The "no gc" crowd
Manu
turkeyman at gmail.com
Tue Oct 8 22:28:56 PDT 2013
On 9 October 2013 09:05, Walter Bright <newshound2 at digitalmars.com> wrote:
> On 10/8/2013 12:34 PM, Jonathan M Davis wrote:
>
>> I think that it's clear that for some projects, it's critical to minimize
>> the
>> GC, and I think that it's clear that we need to do a better job of
>> supporting
>> the folks who want to minimize GC usage, but I also think that for the
>> vast
>> majority of cases, complaints about the GC are way overblown. It becomes
>> an
>> issue when you're doing a lot of heap allocations, but it's frequently
>> easy to
>> design D code so that heap allocations are relatively rare such that they
>> aren't going to be a serious problem outside of code which is performance
>> critical to the point that it would be worrying about the cost of malloc
>> (which most code isn't). Personally, the only time that I've run into
>> issues
>> with the GC is when trying to do use RedBlackTree with a lot of items.
>> That
>> has a tendancy to tank performance.
>>
>> So, yes, it's problem.
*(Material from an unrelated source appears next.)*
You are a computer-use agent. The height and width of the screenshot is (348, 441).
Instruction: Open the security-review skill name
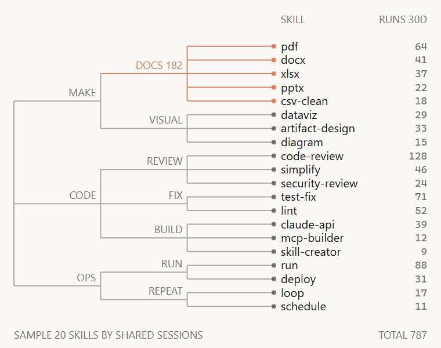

Yes, we need to improve the situaton. But for most
>> situations, I think that the concern about the GC is way overblown.
>>
>
> +1
>
> Some years ago, a colleague of mine moonlighted teaching remedial algebra
> at the UW. She'd write on the board:
>
> x + 2 = 5
>
> and call on a student to "solve for x". The student would collapse in a
> stuttering heap of jelly, emitting sparks and smoke like a Star Trek
> computer. She discovered that if she wrote instead:
>
> _ + 2 = 5
>
> and would ask the same student what goes in the blank spot, he'd say "3"
> without hesitation.
>
> In other words, the student would only see the words "solve", "x", and
> "algebra" which were a shortcut in his brain to "I can't do this" and "gee
> math is hard." She found she was a far more effective teacher by avoiding
> using those words.
>
> I realized the same thing was happening with the word "template". I talked
> Andrei into avoiding all use of that word in "The D Programming Language",
> figuring that we could get people who were terrified of "templates" to use
> them successfully without realizing it (and I think this was very
> successful).
>
> We have a similar problem with "GC". People hear that word, and they are
> instantly turned off. No amount of education will change that. We simply
> have to find a better way to deal with this issue.
>
I think there is certainly an element of this. When someone identifies
something in their code that consistently causes issues, they tend to ban
it, rather than try and understand it better.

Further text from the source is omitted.